The micronutrients were found in trace quantities and the amounts of differences among the selected plants were less. The main features of Iron (Fe) are its polyvalence and chelating capability. Its content was found maximum in E. communis var. white flower (Fig. 1c) and minimum in E. blanda (0.82 mg g^-1). Zinc (Zn) activates to more than 300 enzymes and influences many metabolic processes in the living cell. Zinc which is the only element present in all the six classes of enzymes is found to be the second most abundant transition metal in organisms after iron (Fe) (Broadley et al., 2007). E. stachyodes showed maximum Zn content (0.28 mg g^-1) while E. blanda recorded minimum content (0.09 mg g^-1). These findings were in agreement with the earlier reports that plants contain Zn in the range of 0.25-1.20 mg g^-1. Cobalt (Co) is known to be responsible for a number of vital metabolic processes and its distribution in plants reported to be in the range of 0.0001-0.0010 mg g^-1 (Jaleel et al., 2009). Co content ranged from 0.02 mg g^-1 in H. suaveolens to 0.05 mg g^-1 in E. communis var. purple flower, E. communis var. white flower, E. stachyodes and O. basilicum while Copper (Cu) content ranged from 0.03 mg g^-1 in E. blanda and E. communis var. purple flower to 0.05 mg g^-1 in E. stachyodes and O. basilicum. Manganese is one of the microelements which are actively absorbed by the plants and have a significant effect on the formation of plant mass.
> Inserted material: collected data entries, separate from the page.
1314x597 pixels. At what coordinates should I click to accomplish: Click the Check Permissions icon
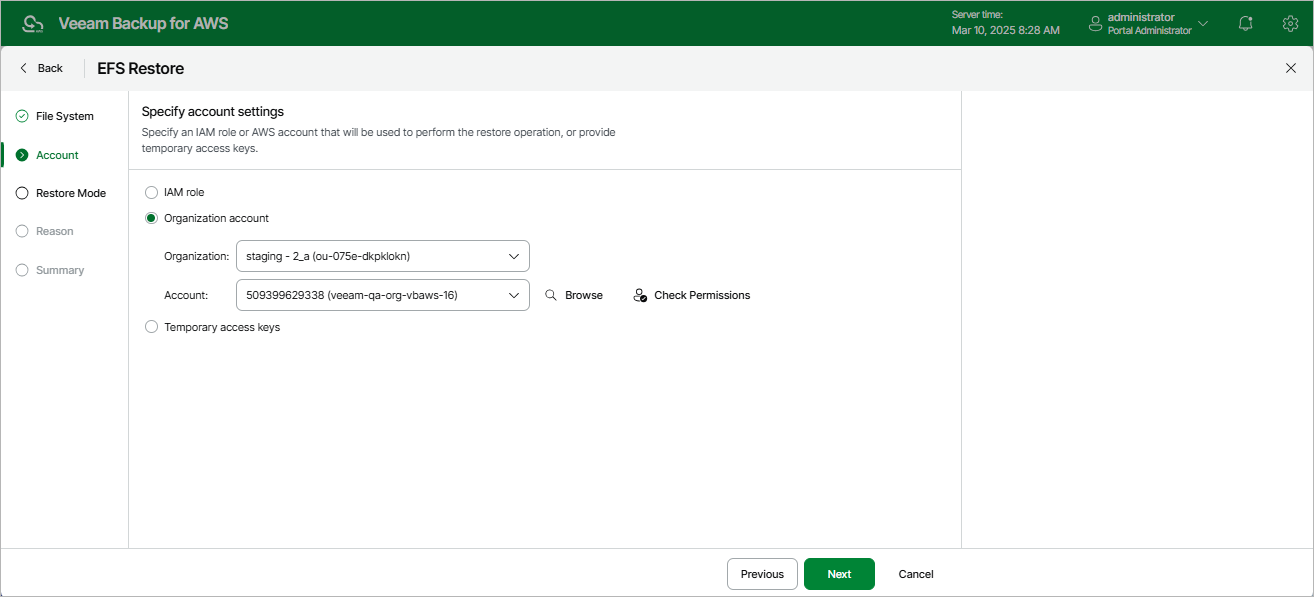pyautogui.click(x=640, y=294)
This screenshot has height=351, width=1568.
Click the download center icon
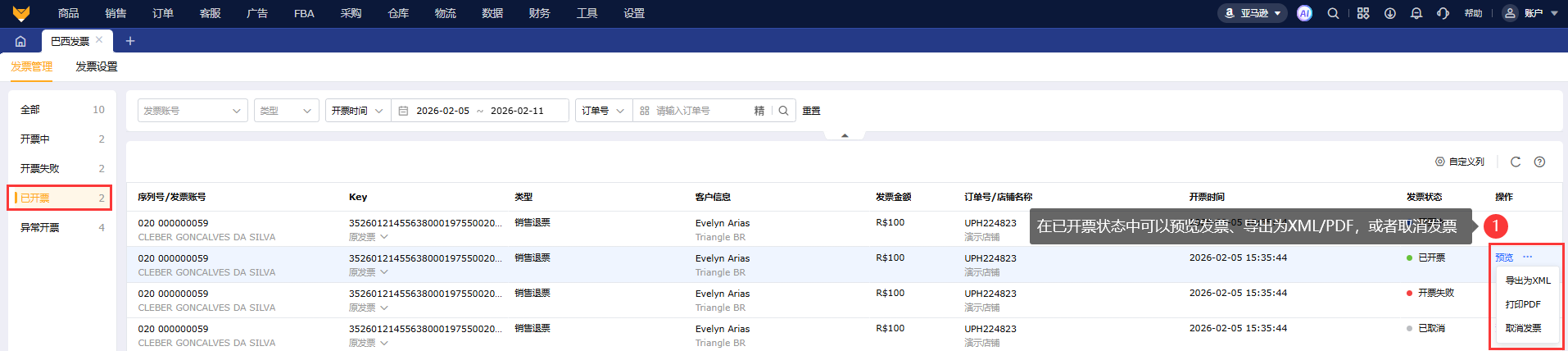tap(1390, 13)
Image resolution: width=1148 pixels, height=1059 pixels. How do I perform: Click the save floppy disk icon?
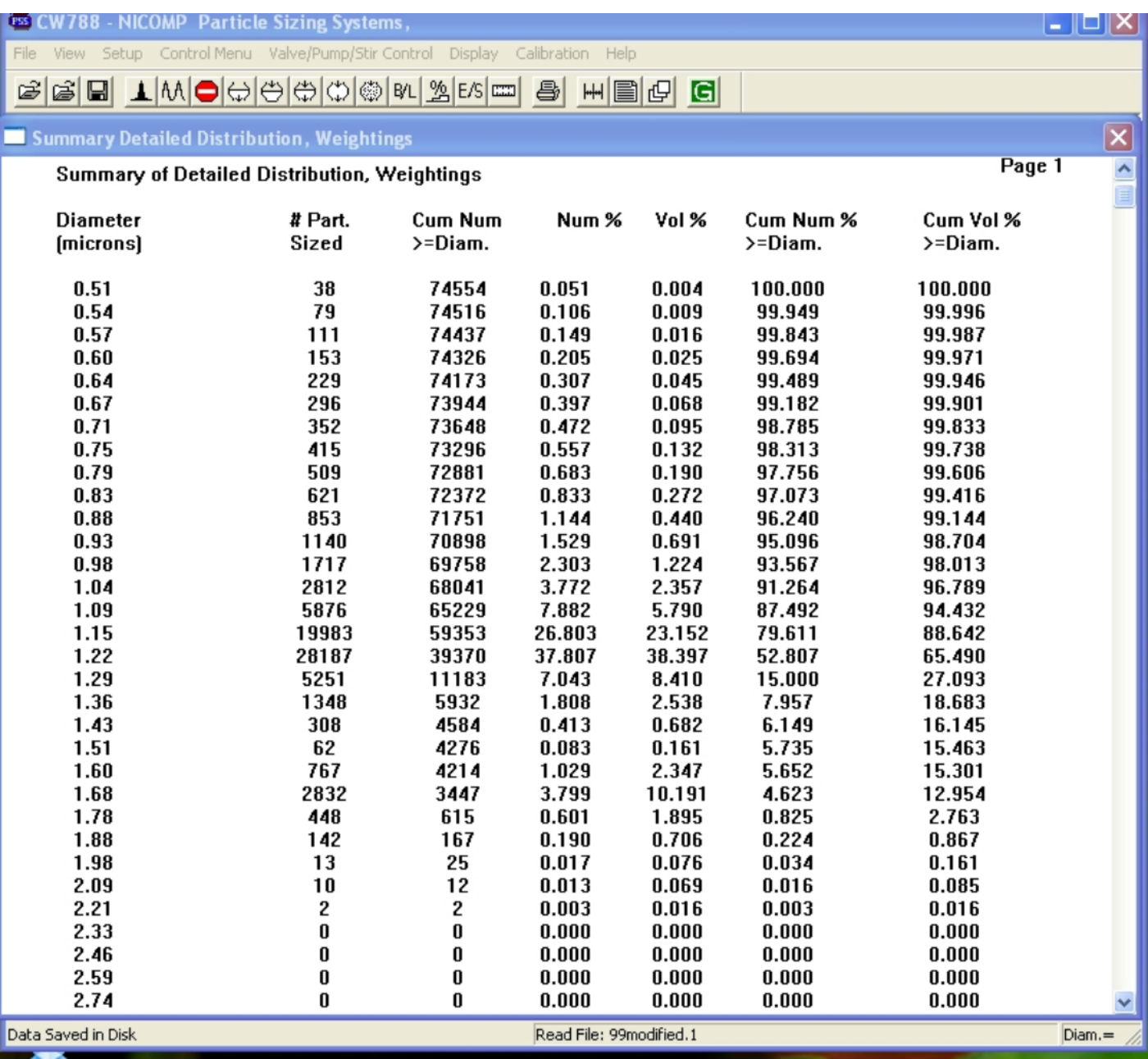point(98,91)
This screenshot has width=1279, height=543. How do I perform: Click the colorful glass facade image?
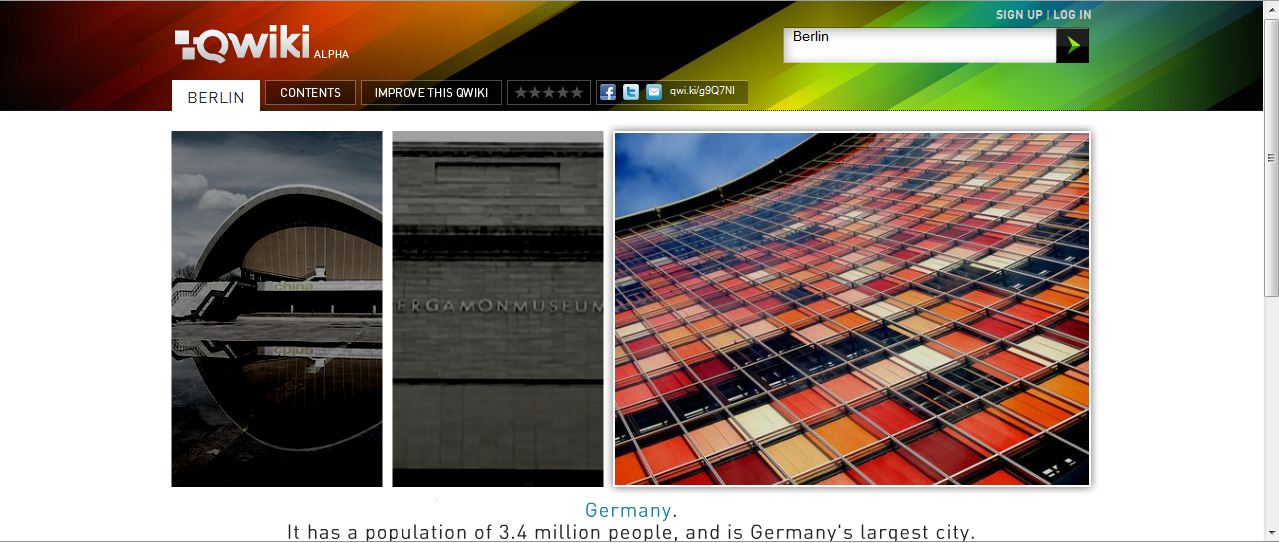(x=852, y=309)
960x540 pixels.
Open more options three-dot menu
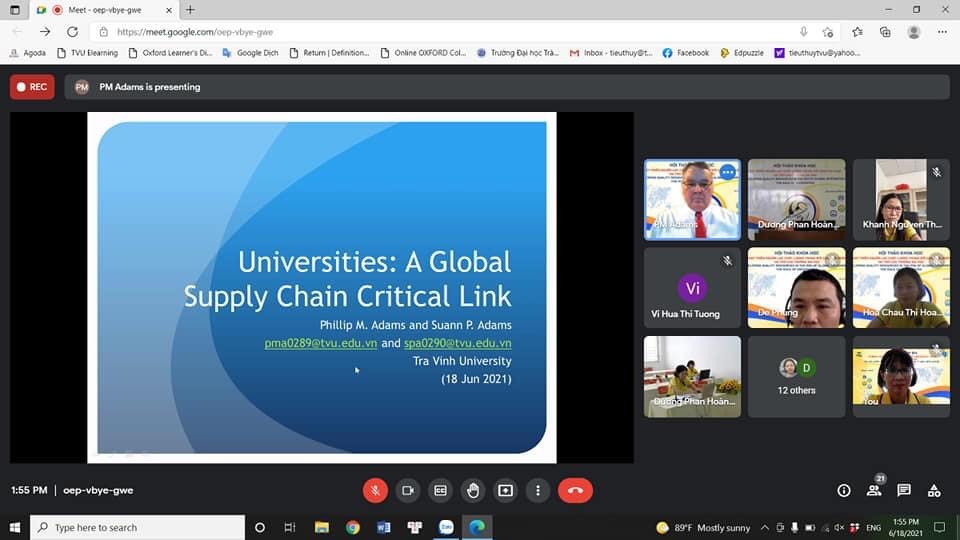538,490
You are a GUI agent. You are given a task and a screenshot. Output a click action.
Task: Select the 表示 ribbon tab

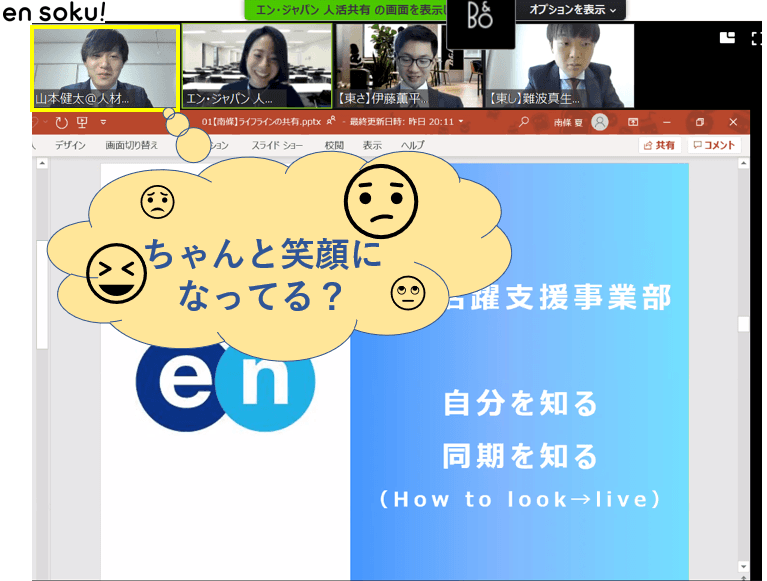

Table 4:	Dietary reference standards for macronutrients and elements in human adult*
*NRC (1989); ‡Zello (2006)

Mn content ranged from 0.03 to 0.15 mg g^-1 while the minimum is recorded in E. blanda, E. stachyodes and H. suaveolens and the maximum value being found in E. communis var. white flower. Beck et al. (2006) reported Mn content in Satureja hortensis to be 0.097 mg g^-1. As Mn being one of the elements having multi-functional activities especially for its anti-oxidant capacity, the present finding of 0.15 mg g^-1 Mn content in E. communis var. white flower seems to be promising for commercial exploitation. In the case of other elements, the present findings are in agreement with the reports of Kadifkova-Panovska et al. (1997) wherein the amount of K was found to be the highest (18.24 mg g^-1) followed by Ca (4.71 mg g^-1) and Mg (3.41 mg g^-1) with significant quantities of Fe (0.72 mg g^-1), Mn (0.203 mg g^-1) and Cu (13.19 mg g^-1). Mineral contents of these plants are comparable with the data provided by several workers in various vegetables (Al-Naqeep et al., 2009; Saupi et al., 2009; Ihedioha and Okoye, 2011; Seal, 2011). Ultimately, the significant amount of nutritional and elemental values in the selected plants under study will help in meeting the dietary requirements of human health with the recommended daily intake for human adult given in Table 4.

CONCLUSION

In the present study, the eight selected plants of Lamiaceae commonly taken by the people of Manipur as culinary herbs are found to have significant amount of carbohydrates, amino acids, proteins and minerals. These nutrients and elemental constituents have significant and specific roles inside our body and recommended for daily consumption. The selected taxa were found to have more amounts of proteins than carbohydrates. So, these plants will provide an important additional food item to those ailing people who abstained from taking higher amounts of carbohydrates. The nutritional contributions of these selected herbs will complement human diet in addition to many other important pharmaceutical and healthcare products. As an overall, regular intake of these plants will help in supplementation of nutritional values and minerals required inside our body and to protect from various ailments.

ACKNOWLEDGMENTS

Authors are thankful to UGC, New Delhi, India (No. F.17-31/98(SA-1) for providing financial assistance to Sandhyarani Devi Khomdram for her research programme as SRF/NET and Head of Department, Life Sciences Department, Manipur University for all facilities and encouragements given for the study.